DATASET EXCERPTS —
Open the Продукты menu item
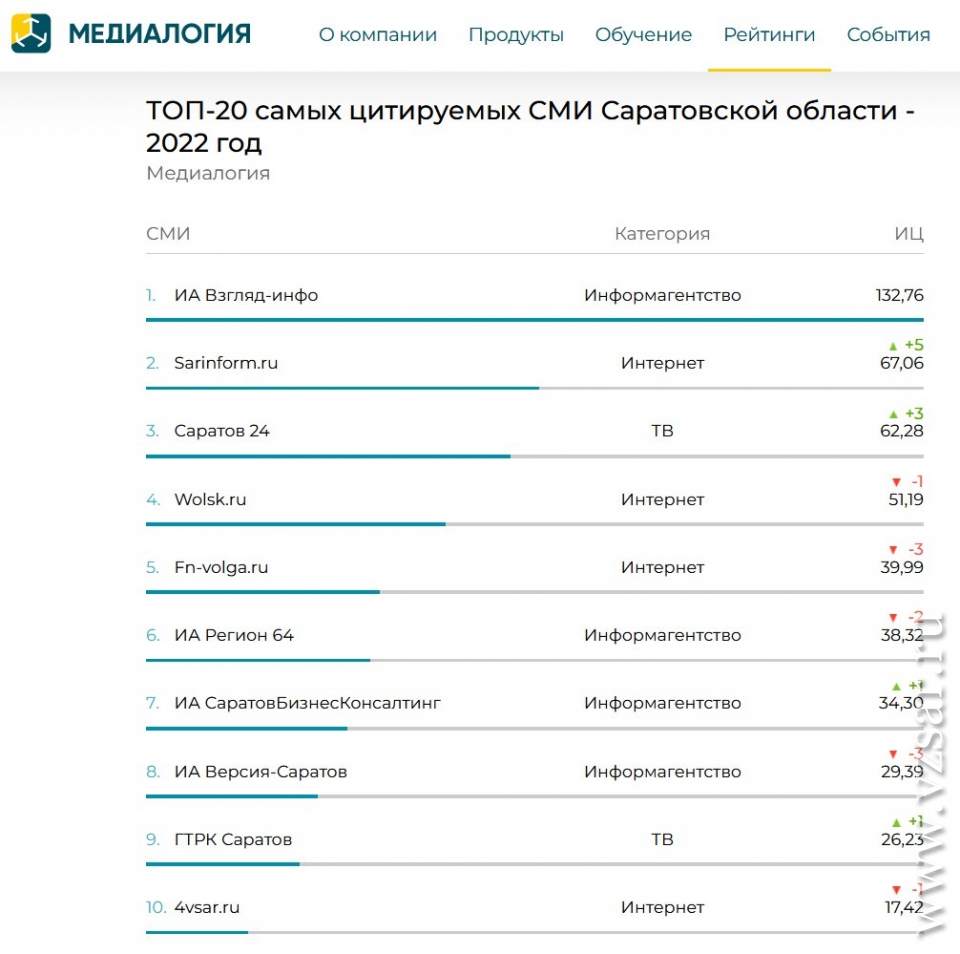This screenshot has width=960, height=954. (x=516, y=35)
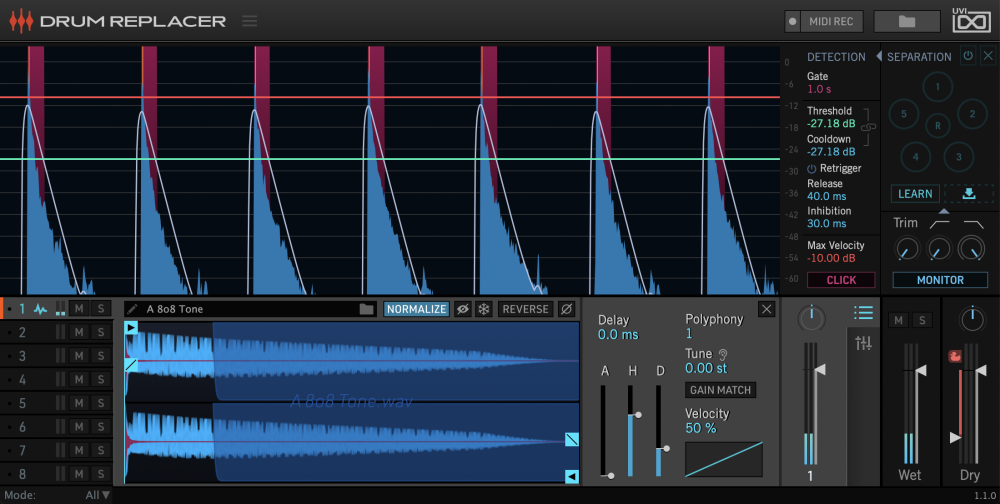Viewport: 1000px width, 504px height.
Task: Toggle the phase invert icon beside REVERSE
Action: tap(567, 309)
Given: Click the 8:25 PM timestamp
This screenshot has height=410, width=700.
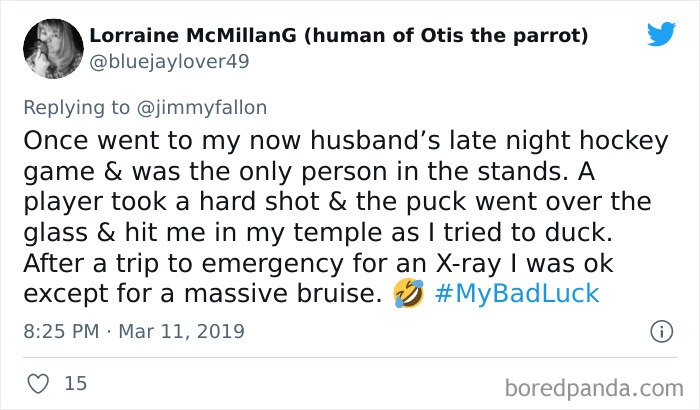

ABOUT THIS TASK —
Where an image appears in the data, skip it, and return the rest verbatim.

ANSWER FOR THIS EXERCISE —
Open the Продукты menu item
This screenshot has width=960, height=954. (x=516, y=35)
Viewport: 1000px width, 504px height.
Task: Toggle the phase invert icon beside REVERSE
Action: tap(567, 309)
Given: Click the 8:25 PM timestamp
This screenshot has height=410, width=700.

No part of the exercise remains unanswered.